DATA FOR REVIEW START

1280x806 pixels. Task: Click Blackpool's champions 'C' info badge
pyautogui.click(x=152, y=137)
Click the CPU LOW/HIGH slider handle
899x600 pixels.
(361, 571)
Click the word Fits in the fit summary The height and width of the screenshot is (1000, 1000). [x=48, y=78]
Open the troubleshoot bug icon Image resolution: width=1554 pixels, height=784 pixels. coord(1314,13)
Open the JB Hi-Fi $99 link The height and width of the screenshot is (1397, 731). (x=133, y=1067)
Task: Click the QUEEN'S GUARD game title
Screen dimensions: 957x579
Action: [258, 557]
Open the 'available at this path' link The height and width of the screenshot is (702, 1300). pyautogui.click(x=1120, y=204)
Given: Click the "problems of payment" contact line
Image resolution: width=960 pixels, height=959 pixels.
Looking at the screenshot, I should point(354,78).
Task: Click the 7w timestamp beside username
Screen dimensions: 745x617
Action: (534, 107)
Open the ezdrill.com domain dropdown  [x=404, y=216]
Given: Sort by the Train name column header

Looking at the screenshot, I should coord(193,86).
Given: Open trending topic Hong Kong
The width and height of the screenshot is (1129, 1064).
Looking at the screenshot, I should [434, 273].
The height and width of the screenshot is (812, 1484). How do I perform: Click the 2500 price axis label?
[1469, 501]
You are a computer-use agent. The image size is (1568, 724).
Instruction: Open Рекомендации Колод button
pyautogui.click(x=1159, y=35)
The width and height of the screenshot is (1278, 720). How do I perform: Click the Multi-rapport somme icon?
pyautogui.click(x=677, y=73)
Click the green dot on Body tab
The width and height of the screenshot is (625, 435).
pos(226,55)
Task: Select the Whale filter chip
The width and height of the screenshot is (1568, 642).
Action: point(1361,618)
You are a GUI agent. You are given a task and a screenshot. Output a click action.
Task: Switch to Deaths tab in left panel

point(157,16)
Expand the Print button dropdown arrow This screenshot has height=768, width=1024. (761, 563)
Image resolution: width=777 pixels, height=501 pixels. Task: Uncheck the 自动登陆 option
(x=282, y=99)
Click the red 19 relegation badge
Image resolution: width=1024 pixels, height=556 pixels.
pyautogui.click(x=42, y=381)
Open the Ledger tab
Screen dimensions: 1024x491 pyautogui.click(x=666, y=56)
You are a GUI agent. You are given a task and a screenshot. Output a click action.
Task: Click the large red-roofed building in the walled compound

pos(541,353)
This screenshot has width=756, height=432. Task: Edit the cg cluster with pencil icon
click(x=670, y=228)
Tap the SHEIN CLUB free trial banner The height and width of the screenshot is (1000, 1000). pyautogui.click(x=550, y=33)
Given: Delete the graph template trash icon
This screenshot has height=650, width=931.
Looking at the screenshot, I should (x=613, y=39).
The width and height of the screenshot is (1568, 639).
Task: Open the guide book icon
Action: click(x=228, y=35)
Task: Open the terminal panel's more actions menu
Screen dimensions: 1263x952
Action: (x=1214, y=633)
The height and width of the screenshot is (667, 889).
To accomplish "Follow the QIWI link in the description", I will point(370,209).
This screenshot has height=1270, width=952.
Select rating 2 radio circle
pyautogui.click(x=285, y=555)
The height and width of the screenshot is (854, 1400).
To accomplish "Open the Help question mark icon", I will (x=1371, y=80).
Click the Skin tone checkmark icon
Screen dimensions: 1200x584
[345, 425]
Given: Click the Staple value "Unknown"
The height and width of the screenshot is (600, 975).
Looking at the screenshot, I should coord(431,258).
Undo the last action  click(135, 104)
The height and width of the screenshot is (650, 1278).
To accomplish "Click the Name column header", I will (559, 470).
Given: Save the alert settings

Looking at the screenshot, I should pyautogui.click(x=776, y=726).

DATA FOR REVIEW END

#### EXERCISE DETAILS:
Every entry, from the first line to the last, should be retyped exactly.

#### PROBLEM SOLUTION:
1280x806 pixels. Task: Click Blackpool's champions 'C' info badge
pyautogui.click(x=152, y=137)
Click the CPU LOW/HIGH slider handle
899x600 pixels.
(361, 571)
Click the word Fits in the fit summary The height and width of the screenshot is (1000, 1000). [x=48, y=78]
Open the troubleshoot bug icon Image resolution: width=1554 pixels, height=784 pixels. coord(1314,13)
Open the JB Hi-Fi $99 link The height and width of the screenshot is (1397, 731). (x=133, y=1067)
Task: Click the QUEEN'S GUARD game title
Screen dimensions: 957x579
Action: [258, 557]
Open the 'available at this path' link The height and width of the screenshot is (702, 1300). pyautogui.click(x=1120, y=204)
Given: Click the "problems of payment" contact line
Image resolution: width=960 pixels, height=959 pixels.
Looking at the screenshot, I should point(354,78).
Task: Click the 7w timestamp beside username
Screen dimensions: 745x617
Action: (534, 107)
Open the ezdrill.com domain dropdown  [x=404, y=216]
Given: Sort by the Train name column header

Looking at the screenshot, I should coord(193,86).
Given: Open trending topic Hong Kong
The width and height of the screenshot is (1129, 1064).
Looking at the screenshot, I should [434, 273].
The height and width of the screenshot is (812, 1484). How do I perform: Click the 2500 price axis label?
[1469, 501]
You are a computer-use agent. The image size is (1568, 724).
Instruction: Open Рекомендации Колод button
pyautogui.click(x=1159, y=35)
The width and height of the screenshot is (1278, 720). How do I perform: Click the Multi-rapport somme icon?
pyautogui.click(x=677, y=73)
Click the green dot on Body tab
The width and height of the screenshot is (625, 435).
pos(226,55)
Task: Select the Whale filter chip
The width and height of the screenshot is (1568, 642).
Action: point(1361,618)
You are a GUI agent. You are given a task and a screenshot. Output a click action.
Task: Switch to Deaths tab in left panel

point(157,16)
Expand the Print button dropdown arrow This screenshot has height=768, width=1024. (761, 563)
Image resolution: width=777 pixels, height=501 pixels. Task: Uncheck the 自动登陆 option
(x=282, y=99)
Click the red 19 relegation badge
Image resolution: width=1024 pixels, height=556 pixels.
pyautogui.click(x=42, y=381)
Open the Ledger tab
Screen dimensions: 1024x491 pyautogui.click(x=666, y=56)
You are a GUI agent. You are given a task and a screenshot. Output a click action.
Task: Click the large red-roofed building in the walled compound

pos(541,353)
This screenshot has width=756, height=432. Task: Edit the cg cluster with pencil icon
click(x=670, y=228)
Tap the SHEIN CLUB free trial banner The height and width of the screenshot is (1000, 1000). pyautogui.click(x=550, y=33)
Given: Delete the graph template trash icon
This screenshot has height=650, width=931.
Looking at the screenshot, I should (x=613, y=39).
The width and height of the screenshot is (1568, 639).
Task: Open the guide book icon
Action: click(x=228, y=35)
Task: Open the terminal panel's more actions menu
Screen dimensions: 1263x952
Action: (x=1214, y=633)
The height and width of the screenshot is (667, 889).
To accomplish "Follow the QIWI link in the description", I will point(370,209).
This screenshot has height=1270, width=952.
Select rating 2 radio circle
pyautogui.click(x=285, y=555)
The height and width of the screenshot is (854, 1400).
To accomplish "Open the Help question mark icon", I will (x=1371, y=80).
Click the Skin tone checkmark icon
Screen dimensions: 1200x584
[345, 425]
Given: Click the Staple value "Unknown"
The height and width of the screenshot is (600, 975).
Looking at the screenshot, I should coord(431,258).
Undo the last action  click(135, 104)
The height and width of the screenshot is (650, 1278).
To accomplish "Click the Name column header", I will (559, 470).
Given: Save the alert settings

Looking at the screenshot, I should pyautogui.click(x=776, y=726).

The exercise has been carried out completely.